Monday, November 22, 2010

Travels with Margery (chapter)

Travels with Margery: pilgrimage in context
By Rosalynn Voaden, a chapter in Eastward Bound (ed. Rosamund Allen, 2004)

Voaden’s chapter is concerned with Margery Kempe and the literary experience of pilgrimage from a feminine point of view. For Margery, claims Voaden, “Her restless nature resisted both spiritual and geographical boundaries, and she was prepared to face risk and hardship to respond to ‘the allure of the beyond’” (177).

Voaden (through Victor and Edith Turner) constructs pilgrimage as “a liminal period, when the participants are removed from their accustomed physical and social states and where a new kind of communitas, a ‘social antistructure’, can develop” (181).

For Margery, this is possible because her travels revolve around her partners en route and her interactions with them. Though Mandeville, at different points, mentions intermittent travel partners, his narrative is never mitigated by their actions, thoughts or characters. The Book of Margery Kempe relies on travel partners to help Margery enact the scenarios and pseudo-martyrdom that construct her character as that of a self-styled saint. Without their presence and actions, she could not act out the humiliation and suffering that allow her to feel she is imitating Christ.

Arguably, though, one might claim that Mandeville’s communitas is broader and more abstract – his predecessors and contemporaries in the genre of medieval travel writers, and his relationship to the culture and audience that received his book so favourably.
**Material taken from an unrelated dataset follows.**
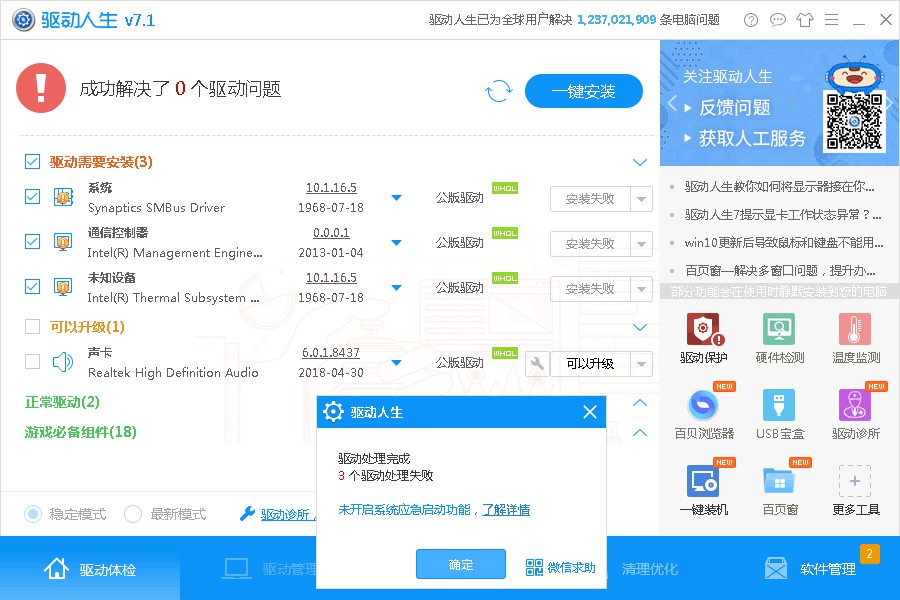
Task: Check the Realtek High Definition Audio checkbox
Action: click(x=33, y=362)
Voaden’s description of the organization and content of Margery’s text and of her reasons for traveling open a useful space for comparison with Mandeville. As Voaden points out, Margery includes no extraneous details in her narrative; all her text is devoted to bland, standard descriptions of well-known pilgrimage sites and Biblical places, and indications of her personal and deeply emotional (read: irrational and histrionic) reactions to those places. “This pattern continues throughout all her pilgrimages, and has caused some critics to wonder if she even went to these places, so marked is her lack of interest in her physical whereabouts” (185). Mandeville, conversely, is so invested in place that his encyclopaedic depth of interest and description is apparently too well-researched to be plausible. Go figure.
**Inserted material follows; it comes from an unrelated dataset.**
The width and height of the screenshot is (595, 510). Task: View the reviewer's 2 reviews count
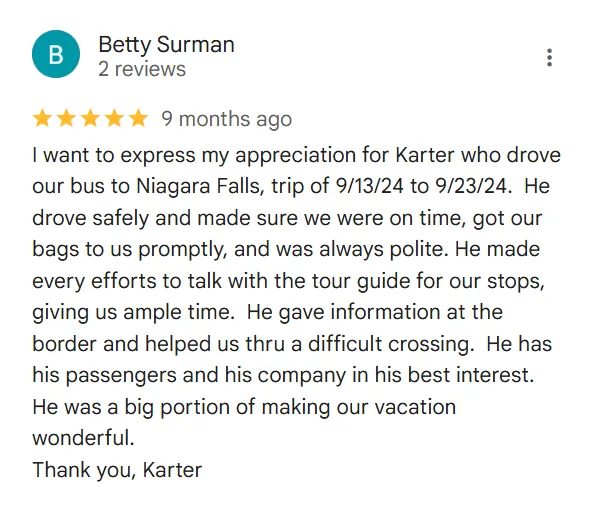click(142, 69)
Anyway, an important distinction must be drawn between curiosity (curiositas), wisdom (sapientia) and knowledge (scientia) in medieval thought. For a strictly Christian traveler, curiosity is not a valid reason to travel. In fact, to some, “it was categorised as a vice. Indulgence in curiositas, it was believed, was morally dangerous, excited the senses and signified an unstable attitude of mind” (185). A devout pilgrim traveled in search of wisdom and knowledge, and for Margery, that means bare, literal descriptions of place that will not interfere with her response to what they represent – signals of Christ’s suffering, and the path to salvation. Mandeville, on the other hand, is a much more secular traveler. While he does have a religious bent, he also states explicitly at two distinct places and implicitly through the drive of his narrative that his intent in writing is to indulge the appetite of his audience for marvels and exotic things. He strikes a balance between morals and marvels, of course, but his taste for the fantastic means no man could happily call him a compass of proper devotion.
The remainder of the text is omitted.